August 22, 2010

BNP leader interferes in independent’s work

The leader of the British National Party is trying to interfere in the work of an independent member of the London Assembly.

Nick Griffin, who recently appointed himself acting London regional organiser for the racist party, visited Chris Roberts at his City Hall office on Friday to discuss “GLA work” according to a report on the BNP’s London Patriot website. Roberts is employed by the Greater London Authority as an assistant to Richard Barnbrook, who earlier this month resigned the BNP whip until “allegations of serious wrong doing concerning senior British National Party officials” are investigated.

Griffin’s attempt to influence Roberts to work in the interests of the BNP rather than for the member he is paid to assist is highly irregular. The previous night Griffin told a party meeting in Barking and Dagenham, from which many dissident longstanding activists had been excluded, that he himself would be taking charge of the party’s campaign for the London Assembly and mayoral elections in 2012.

“To be successful, the BNP need a high profile candidate who can generate the publicity needed to mobilise the capital’s remaining demoralised traditional British population to come out and vote,” wrote Martin Wingfield, Griffin’s communications officer following the meeting. But that’s not all, once elected the BNP representative must be influential within the Assembly chamber and make sure that the patriotic voice of British Nationalism is heard at every opportunity,” an implied criticism of Barnbrook’s failure to do so.

London Patriot also reports that Griffin had a long meeting on Friday with solicitors to prepare for the next round of the Equality and Human Rights Commission court case over the party’s racist constitution.

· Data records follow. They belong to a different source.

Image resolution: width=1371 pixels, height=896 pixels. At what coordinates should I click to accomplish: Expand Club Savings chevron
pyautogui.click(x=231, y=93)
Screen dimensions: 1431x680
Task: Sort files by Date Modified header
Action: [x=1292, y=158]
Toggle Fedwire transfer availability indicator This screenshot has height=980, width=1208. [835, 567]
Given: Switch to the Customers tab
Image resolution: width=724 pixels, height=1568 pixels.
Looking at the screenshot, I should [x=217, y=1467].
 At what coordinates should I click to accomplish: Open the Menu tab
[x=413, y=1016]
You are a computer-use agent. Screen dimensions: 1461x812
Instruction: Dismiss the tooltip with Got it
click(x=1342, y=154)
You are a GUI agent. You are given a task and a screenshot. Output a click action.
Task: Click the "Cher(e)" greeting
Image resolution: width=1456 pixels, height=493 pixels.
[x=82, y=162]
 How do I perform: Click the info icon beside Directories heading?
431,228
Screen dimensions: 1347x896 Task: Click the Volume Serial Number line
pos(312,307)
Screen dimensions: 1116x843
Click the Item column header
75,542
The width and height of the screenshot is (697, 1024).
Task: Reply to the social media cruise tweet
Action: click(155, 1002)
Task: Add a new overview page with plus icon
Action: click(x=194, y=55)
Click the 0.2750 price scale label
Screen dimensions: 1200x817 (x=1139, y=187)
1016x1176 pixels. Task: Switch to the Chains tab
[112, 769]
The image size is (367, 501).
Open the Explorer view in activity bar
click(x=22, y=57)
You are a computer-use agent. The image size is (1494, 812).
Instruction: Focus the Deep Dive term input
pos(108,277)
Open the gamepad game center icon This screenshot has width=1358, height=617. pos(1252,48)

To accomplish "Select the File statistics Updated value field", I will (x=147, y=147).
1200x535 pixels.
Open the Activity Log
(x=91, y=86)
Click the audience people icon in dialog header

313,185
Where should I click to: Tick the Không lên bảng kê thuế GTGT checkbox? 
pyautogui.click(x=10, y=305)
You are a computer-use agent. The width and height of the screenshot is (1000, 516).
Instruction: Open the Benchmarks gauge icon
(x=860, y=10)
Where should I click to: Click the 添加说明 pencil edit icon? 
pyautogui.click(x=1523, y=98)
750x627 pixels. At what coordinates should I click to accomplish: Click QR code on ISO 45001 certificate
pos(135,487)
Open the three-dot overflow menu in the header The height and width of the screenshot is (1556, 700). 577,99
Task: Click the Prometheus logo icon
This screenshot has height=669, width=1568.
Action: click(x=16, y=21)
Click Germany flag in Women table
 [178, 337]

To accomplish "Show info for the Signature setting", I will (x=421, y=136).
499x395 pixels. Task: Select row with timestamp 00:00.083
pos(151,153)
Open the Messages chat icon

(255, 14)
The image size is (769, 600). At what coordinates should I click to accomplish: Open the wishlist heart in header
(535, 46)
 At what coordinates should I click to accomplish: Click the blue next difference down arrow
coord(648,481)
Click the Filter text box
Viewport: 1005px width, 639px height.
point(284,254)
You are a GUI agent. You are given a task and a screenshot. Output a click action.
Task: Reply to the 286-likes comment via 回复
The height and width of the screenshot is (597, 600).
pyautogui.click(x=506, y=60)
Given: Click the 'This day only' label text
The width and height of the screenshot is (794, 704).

“Mr Griffin will be representing himself in court against a renewed attack from the EHRC which has included a request to have the BNP leader imprisoned,” according to London Patriot. Whether this is because the impecunious BNP cannot afford a barrister or because no barrister is prepared to act for the dictatorial BNP leader is not stated.

The Barking and Dagenham meeting was treated to more of Griffin’s lies in response to questions about serious irregularities in the party that have emerged during the course of Eddy Butler’s unsuccessful leadership challenge.

The raising of the nominations threshold for a leadership challenge – to 20% of members of at least two years’ standing – was, he claimed, not his decision but that of the members at a party general meeting on 14 February this year, which adopted the new party constitution.

In fact members were only shown those parts of the constitution that had been amended in response to the Equality Commission legal action. Griffin slipped in the new rules on leadership challenges without even showing those clauses to members expected to vote for them and the amended constitution could only be accepted or rejected as a whole.

He said he would now ask for changes to the constitution to give the party leader a longer term of office, in other words abolishing the right to challenge him each year.

Griffin was cagey in response to questions about the party’s contract with Jim Dowson, the fundraising consultant with a string of criminal convictions whom Griffin brought in at great expense at the start of 2008. One questioner pointed out that the contract Dowson produced at an employment tribunal hearing over the sacked BNP employee Michaela Mackenzie had ended at December 2009. Griffin said that was not true. He claimed that Dowson’s help had been “invaluable” and said he would extend the contract with him if he felt it was in the party’s interests to do so.

Many in the BNP believe that Griffin will extend Dowson’s contract if it is in Griffin’s and Dowson’s personal financial interests to do so, but those who might say that openly had been kept out of the meeting.

Griffin also blamed the BNP’s current dire financial state on those who had called for members to stop giving money to the party until there was greater financial transparency, claiming this had cost the party around £300,000, an unlikely figure, and an attempt to divert attention from the fact that it is Griffin’s reckless pursuit of hopeless legal actions and Dowson’s huge salary and commission that are the largest contributing factors to the BNP’s debt mountain, now believed to be around £600,000.

Hope not hate

5 comments:

Anonymous said...

Dont think Griffin can do this, Roberts is an employee of the GLA not the BNP

tulip

Charlie Carole said...

Chris Roberts loves money. Griffin knows this. He will do anything if the price is right. Butler is screwed if Roberts agrees to help keep Griffins ship afloat. Wouldn't be surprised if he ends up with a position again within the BNP sometime soon.

Anonymous said...

Right - So if GLA officials find evidence of Non GLA business on Roberts' 'putter then he is suspended ? Nice one Tulip.

Old Sailor

Anonymous said...

thats right Old Sailor, and if Dicky was not about on the day that Griffin turned up with his monkey WHY and HOW was he allowed the access he seems to have been by the picture to the building.

Dicky has published he has resigned the whip, ergo, no senior member of bnp should have been allowed in, and perhaps someone needs to tip off the CE at the GLA that it appears that one of his officers is using the building for political purposes.

tulip

Anonymous said...

"Whether this is because the impecunious BNP cannot afford a barrister or because no barrister is prepared to act for the dictatorial BNP leader is not stated."

It's because the party can't afford it. There's plenty of shyster lawyers who would take Griffin's coin, believe me, but the party's bank accounts are bare.